Graphically, Startopia is the business. You can zoom right up close to the aliens and they still look fantastic. It is very easy to forget what you are supposed to be doing and get carried away just watch the aliens working around or dance in the disco. The graphics play a huge part in giving the game its atmosphere and Mucky Foot deserve praise for creating a game of such beauty. All the different rooms look great and the buildings that you can place on the pleasure deck are brilliant. Lighting effects have been used well and look stunning, particularly in the aforementioned disco.

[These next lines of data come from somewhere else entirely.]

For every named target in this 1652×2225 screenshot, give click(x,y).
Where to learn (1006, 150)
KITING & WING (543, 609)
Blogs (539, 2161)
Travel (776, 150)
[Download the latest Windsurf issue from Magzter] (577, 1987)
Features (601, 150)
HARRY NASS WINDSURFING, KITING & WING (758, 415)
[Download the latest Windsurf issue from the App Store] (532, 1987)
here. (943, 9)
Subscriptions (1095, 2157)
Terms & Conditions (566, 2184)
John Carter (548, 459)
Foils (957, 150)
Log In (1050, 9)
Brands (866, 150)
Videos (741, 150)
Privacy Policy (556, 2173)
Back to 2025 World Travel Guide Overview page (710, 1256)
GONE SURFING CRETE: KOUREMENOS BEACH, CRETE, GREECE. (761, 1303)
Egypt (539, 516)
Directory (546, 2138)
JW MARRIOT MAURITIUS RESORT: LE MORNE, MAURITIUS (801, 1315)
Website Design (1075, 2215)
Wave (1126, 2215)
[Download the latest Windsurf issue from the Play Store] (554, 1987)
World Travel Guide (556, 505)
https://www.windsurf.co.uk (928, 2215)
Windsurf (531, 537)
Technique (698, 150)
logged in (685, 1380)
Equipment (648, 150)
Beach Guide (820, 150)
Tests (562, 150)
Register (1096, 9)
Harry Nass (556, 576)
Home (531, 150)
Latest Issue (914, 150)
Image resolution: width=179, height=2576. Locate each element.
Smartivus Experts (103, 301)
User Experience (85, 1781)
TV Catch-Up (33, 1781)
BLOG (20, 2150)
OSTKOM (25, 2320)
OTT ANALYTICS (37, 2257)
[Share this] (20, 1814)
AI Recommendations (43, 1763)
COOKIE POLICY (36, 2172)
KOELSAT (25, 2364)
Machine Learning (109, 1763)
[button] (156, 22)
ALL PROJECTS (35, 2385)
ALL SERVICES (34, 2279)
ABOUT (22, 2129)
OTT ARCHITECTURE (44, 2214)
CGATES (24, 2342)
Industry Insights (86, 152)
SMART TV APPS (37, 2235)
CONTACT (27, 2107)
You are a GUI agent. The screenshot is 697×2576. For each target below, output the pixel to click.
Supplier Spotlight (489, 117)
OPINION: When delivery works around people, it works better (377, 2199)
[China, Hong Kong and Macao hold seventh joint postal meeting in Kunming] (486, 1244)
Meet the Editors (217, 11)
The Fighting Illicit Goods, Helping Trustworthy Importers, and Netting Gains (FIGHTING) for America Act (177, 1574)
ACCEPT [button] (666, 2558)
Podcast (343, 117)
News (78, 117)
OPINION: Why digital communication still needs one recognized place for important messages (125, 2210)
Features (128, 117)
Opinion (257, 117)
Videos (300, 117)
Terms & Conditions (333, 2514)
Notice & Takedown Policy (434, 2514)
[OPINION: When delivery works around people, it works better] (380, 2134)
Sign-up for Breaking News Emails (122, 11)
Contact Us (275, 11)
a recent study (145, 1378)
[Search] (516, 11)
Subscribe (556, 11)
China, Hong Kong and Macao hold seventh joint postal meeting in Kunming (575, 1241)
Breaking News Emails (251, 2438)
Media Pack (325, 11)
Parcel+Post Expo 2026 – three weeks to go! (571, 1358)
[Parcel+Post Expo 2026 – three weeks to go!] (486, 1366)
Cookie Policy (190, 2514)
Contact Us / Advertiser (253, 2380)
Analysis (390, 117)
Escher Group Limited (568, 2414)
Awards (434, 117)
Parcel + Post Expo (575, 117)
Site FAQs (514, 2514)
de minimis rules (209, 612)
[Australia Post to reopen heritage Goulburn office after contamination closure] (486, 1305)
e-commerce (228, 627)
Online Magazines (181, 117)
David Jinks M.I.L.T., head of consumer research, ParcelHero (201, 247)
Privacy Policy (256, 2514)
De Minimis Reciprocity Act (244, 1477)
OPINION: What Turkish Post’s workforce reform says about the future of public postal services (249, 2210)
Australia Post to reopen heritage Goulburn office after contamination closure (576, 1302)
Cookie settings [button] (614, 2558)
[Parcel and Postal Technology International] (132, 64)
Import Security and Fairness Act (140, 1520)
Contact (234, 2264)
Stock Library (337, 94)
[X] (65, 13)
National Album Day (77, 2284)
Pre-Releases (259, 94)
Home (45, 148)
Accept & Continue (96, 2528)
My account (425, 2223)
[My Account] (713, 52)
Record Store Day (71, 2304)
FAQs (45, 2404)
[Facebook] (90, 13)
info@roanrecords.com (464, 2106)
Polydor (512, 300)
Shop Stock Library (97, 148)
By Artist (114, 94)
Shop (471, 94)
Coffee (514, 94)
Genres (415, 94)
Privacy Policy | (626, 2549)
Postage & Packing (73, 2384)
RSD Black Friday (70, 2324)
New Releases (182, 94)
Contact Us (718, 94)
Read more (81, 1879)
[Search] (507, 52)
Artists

The gameplay is fantastic and the pure addictiveness of it masks the great depth and challenge of the game. Keeping a balance in your space station is quite a challenge but the whole atmosphere keeps you glued to your monitor. The single player game is based around a series of missions the first couple of which are an extension of the tutorial. When you are done with the missions there is a sandbox (free form) mode that enables you to play either against AI opponents or by yourself. You can make a sandbox mode as easy or as difficult as you wish through a variety of options such as the amount of energy you begin with or the difficulty of pleasing you resident aliens. Multiplayer sees you and your opponents starting at different ends of the space station with the goal of becoming the sole owner of the whole station. Battles can be had on the space station and although they are not that inspiring it is good to see that they are there.
The few problems that Startopia does have are to do with its interface and the poor manual. To alter the price of facilities you have to right click on them and alter the price. This is fine at the beginning but later on in the game it is a pain to go round all the facilities. Accessing the tech, hiring staff and altering the price of the facilities should have all been possible by one central menu but it isn't. The manual is quite poor in that it doesn't explain the details that you want it to. Icons appear over the aliens head (like they did over the patients in Theme Hospital) but unlike in Theme Hospital were you had the icons explained to you in the documentation, in Startopia there is nothing. The manual really tells you nothing that can't be learned from the tutorials.
Startopia is a class act and despite the few niggles with the manual and the interface the game is highly recommended by Deaf Gamers. Months of gaming pleasure are to be had with this title and I sincerely hope that it sells by the lorry load and Eidos commission Startopia 2. The 'Theme' games have had their day and Startopia is ready to replace them in style.
Click to goto the screenshot gallery >>>
Overall Game Rating: 9/10 Almost perfect, Startopia is an excellent game.
Quality of text: 9/10 In game the text is perfect but the manual is a little lacking.
Graphics: 10/10 Brilliant. The atmosphere of the game is helped no end by the quality of the visuals.
Interface: 7/10 It needs a centralised menu from which to make all the decisions.
Gameplay: 10/10 Very addictive. It has that classic quality about it.